[Data records Boundary: Start]

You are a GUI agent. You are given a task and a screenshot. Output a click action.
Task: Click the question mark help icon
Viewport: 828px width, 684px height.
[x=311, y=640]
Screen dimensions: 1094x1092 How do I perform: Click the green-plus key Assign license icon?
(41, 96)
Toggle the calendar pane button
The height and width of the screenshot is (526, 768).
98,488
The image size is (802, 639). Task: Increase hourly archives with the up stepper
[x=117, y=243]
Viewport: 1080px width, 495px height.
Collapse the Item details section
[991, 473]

[Data records Boundary: End]
[Data records Boundary: Start]

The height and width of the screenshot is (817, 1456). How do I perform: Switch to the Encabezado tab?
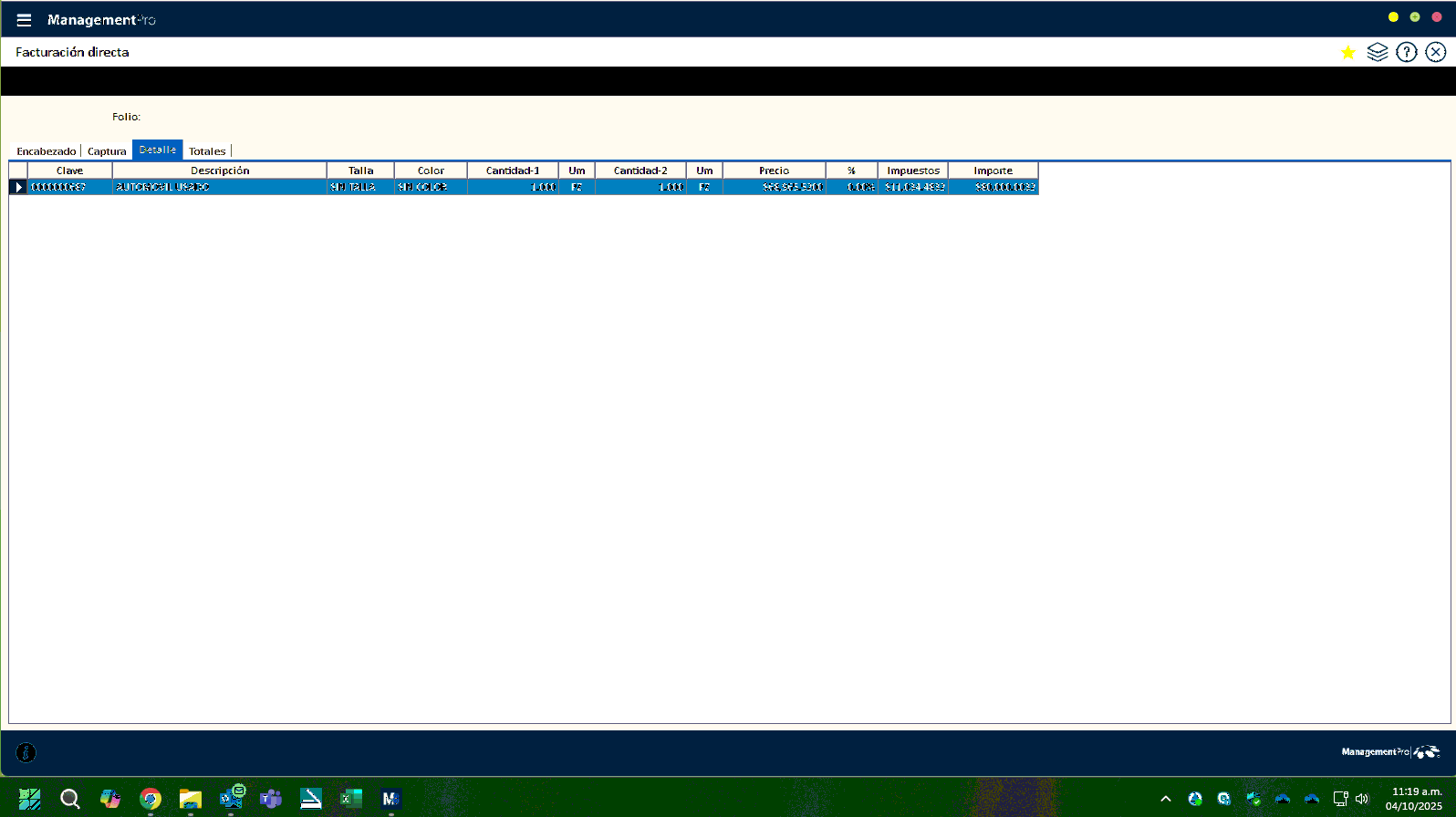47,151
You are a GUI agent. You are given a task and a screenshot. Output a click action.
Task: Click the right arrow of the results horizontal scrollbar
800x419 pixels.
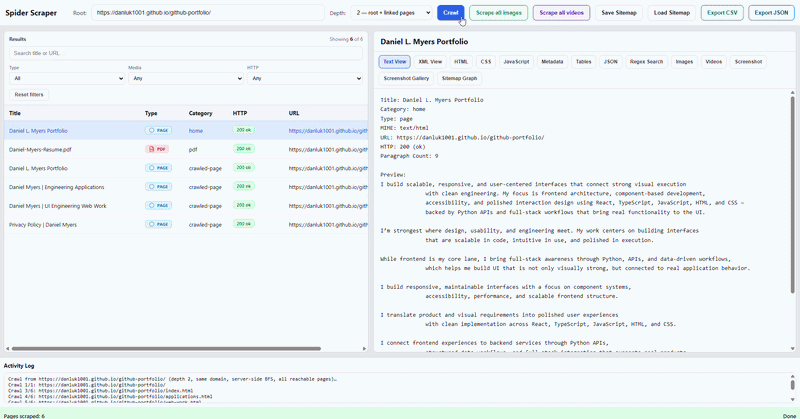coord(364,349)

[Data records Boundary: End]

▶ Task prompt
Your task is to restate, word for word, only those lines above that fall between the line holding "Task: Click the question mark help icon" and the line holding "Viewport: 1080px width, 495px height.", inclusive.

▶ Answer box
Task: Click the question mark help icon
Viewport: 828px width, 684px height.
[x=311, y=640]
Screen dimensions: 1094x1092 How do I perform: Click the green-plus key Assign license icon?
(41, 96)
Toggle the calendar pane button
The height and width of the screenshot is (526, 768).
98,488
The image size is (802, 639). Task: Increase hourly archives with the up stepper
[x=117, y=243]
Viewport: 1080px width, 495px height.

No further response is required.